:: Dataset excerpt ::
##############################
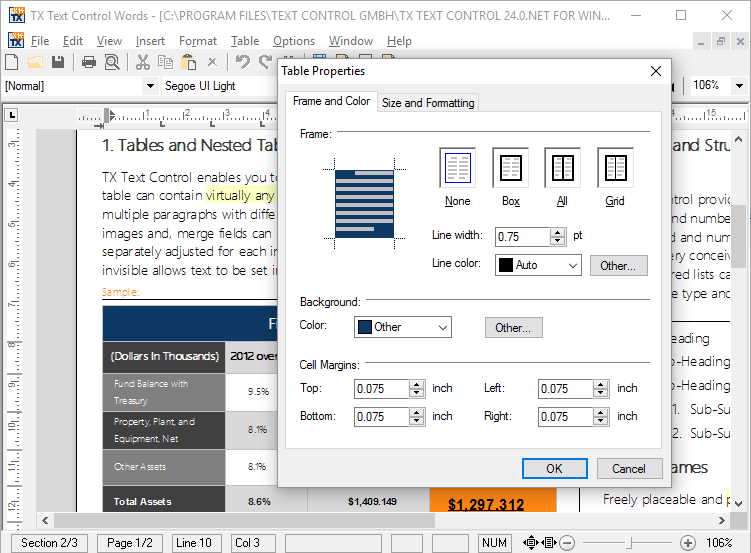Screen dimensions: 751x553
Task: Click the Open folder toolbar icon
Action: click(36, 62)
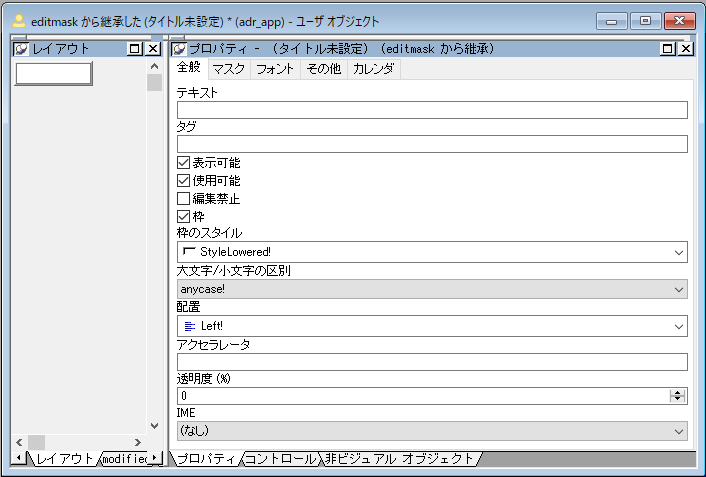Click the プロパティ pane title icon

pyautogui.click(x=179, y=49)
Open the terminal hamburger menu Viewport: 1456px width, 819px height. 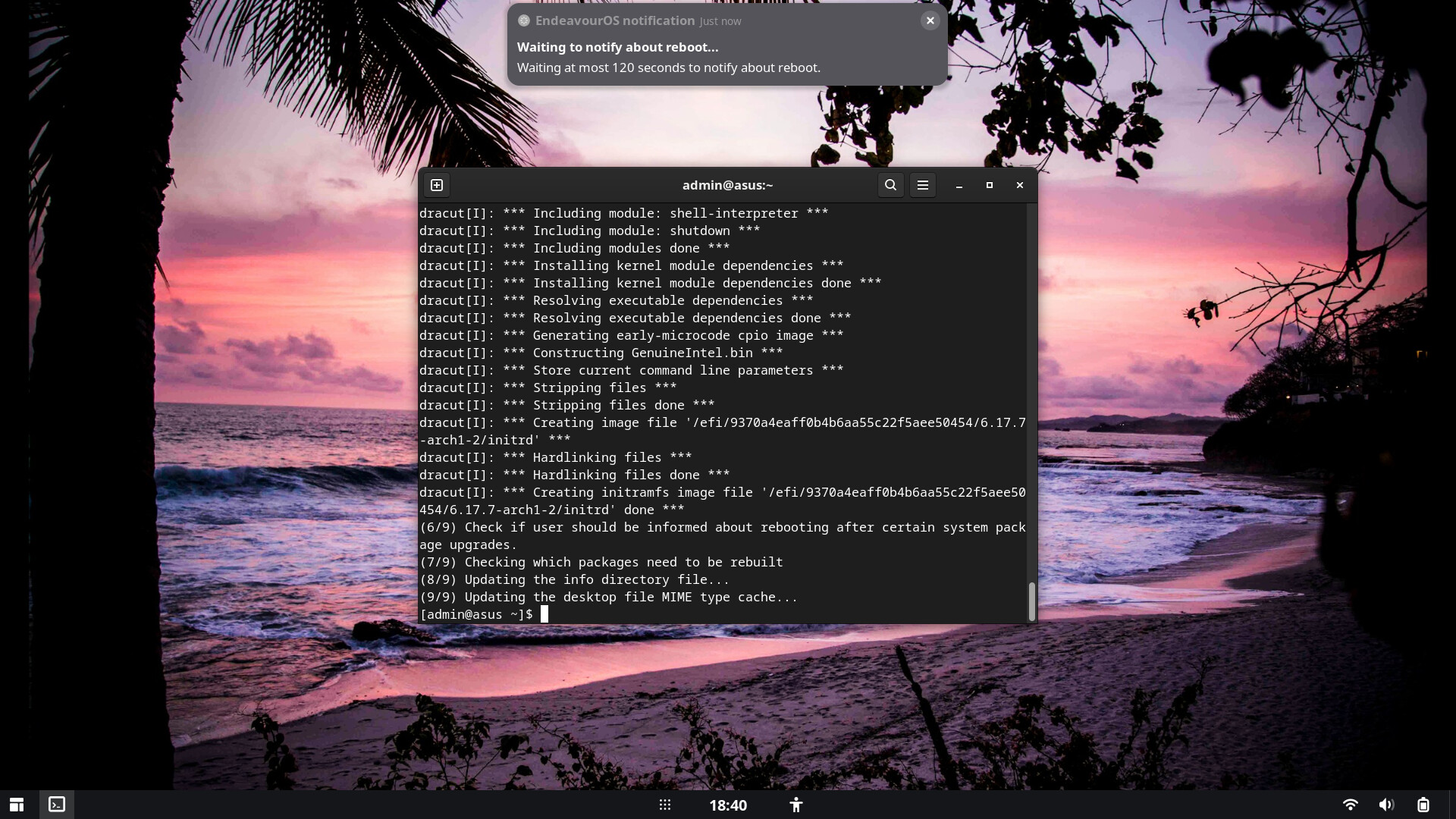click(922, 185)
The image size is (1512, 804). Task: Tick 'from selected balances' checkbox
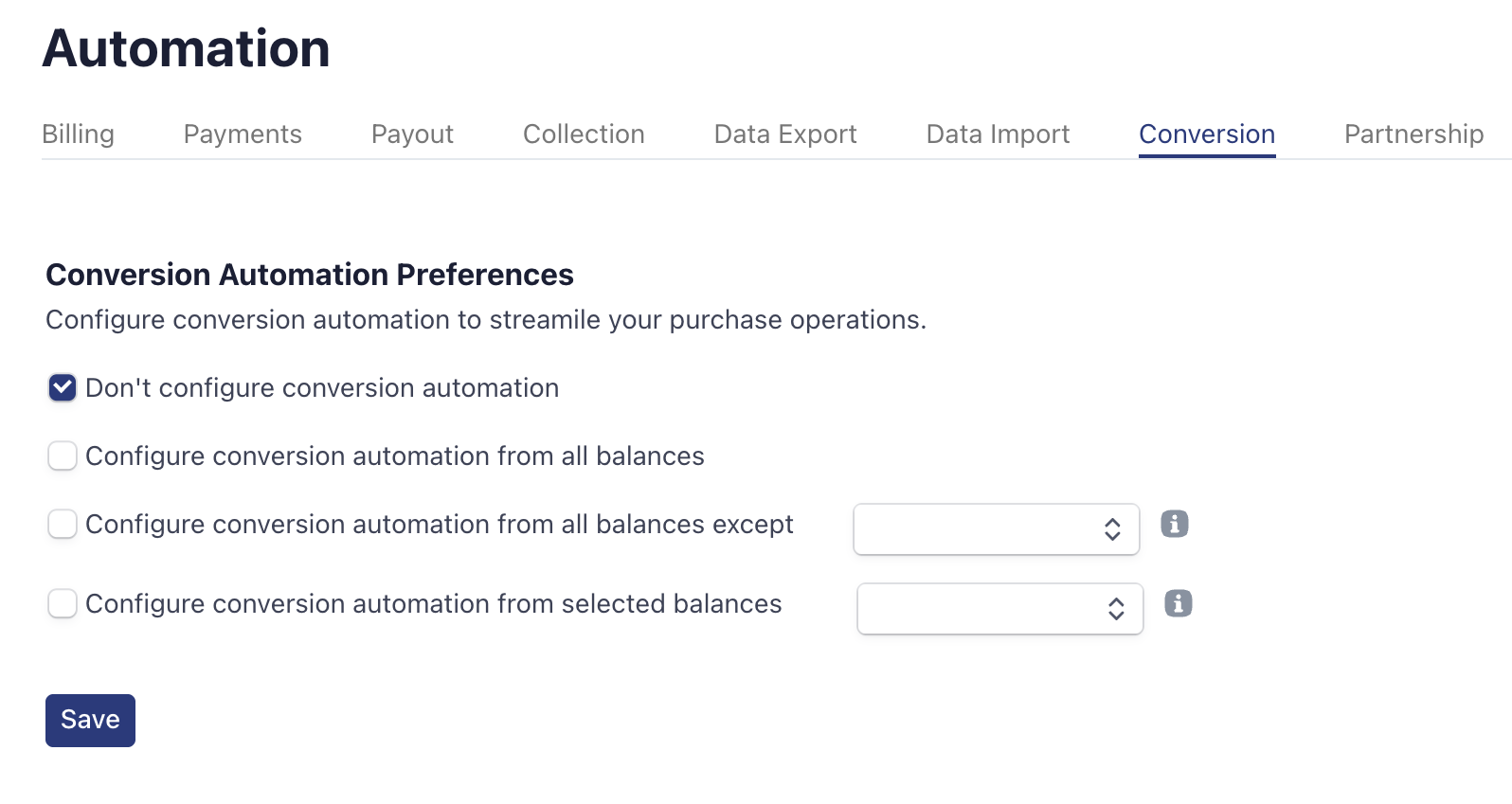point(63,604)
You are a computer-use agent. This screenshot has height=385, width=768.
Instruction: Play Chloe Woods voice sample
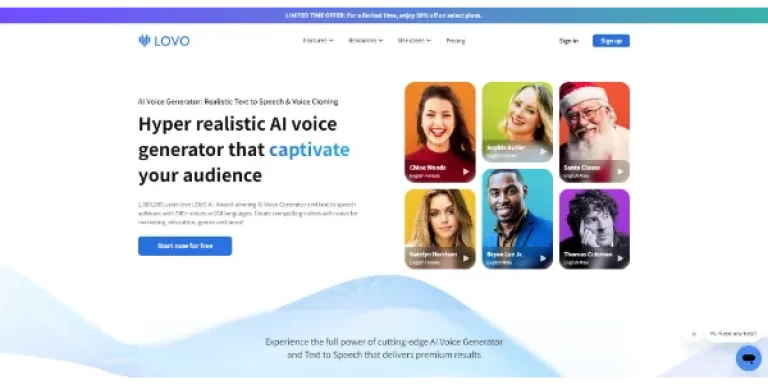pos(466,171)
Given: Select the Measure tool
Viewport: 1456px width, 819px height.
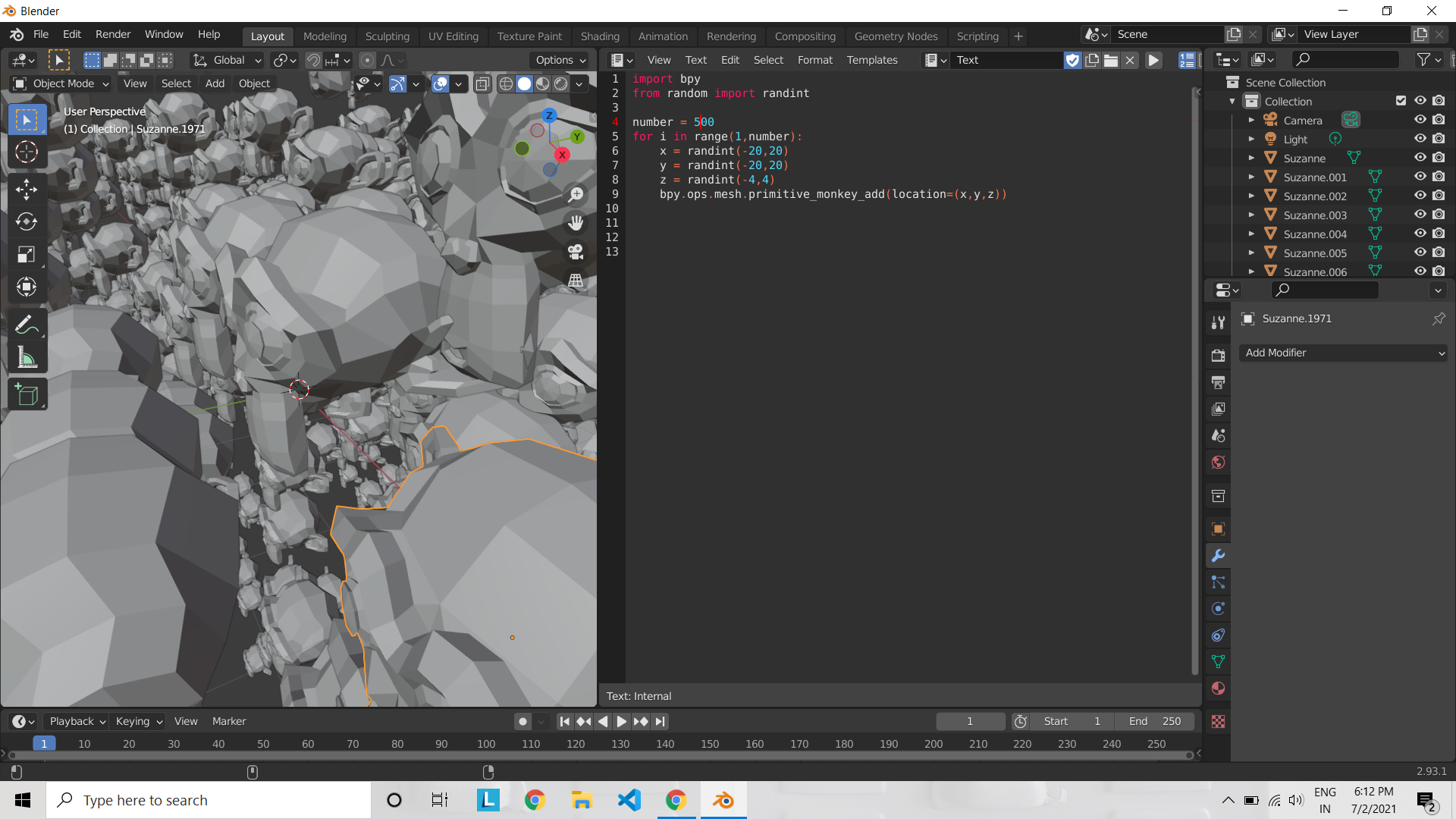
##############################
:: EXERCISE GOAL ::
Edit the rows from the line with "Given: Select the Measure tool" through the end of the rows so that "Measure" becomes "Ruler", leaving everything else unchanged. Give back only those lines, without the pictures.

:: REPLY TO THE EXERCISE ::
Given: Select the Ruler tool
Viewport: 1456px width, 819px height.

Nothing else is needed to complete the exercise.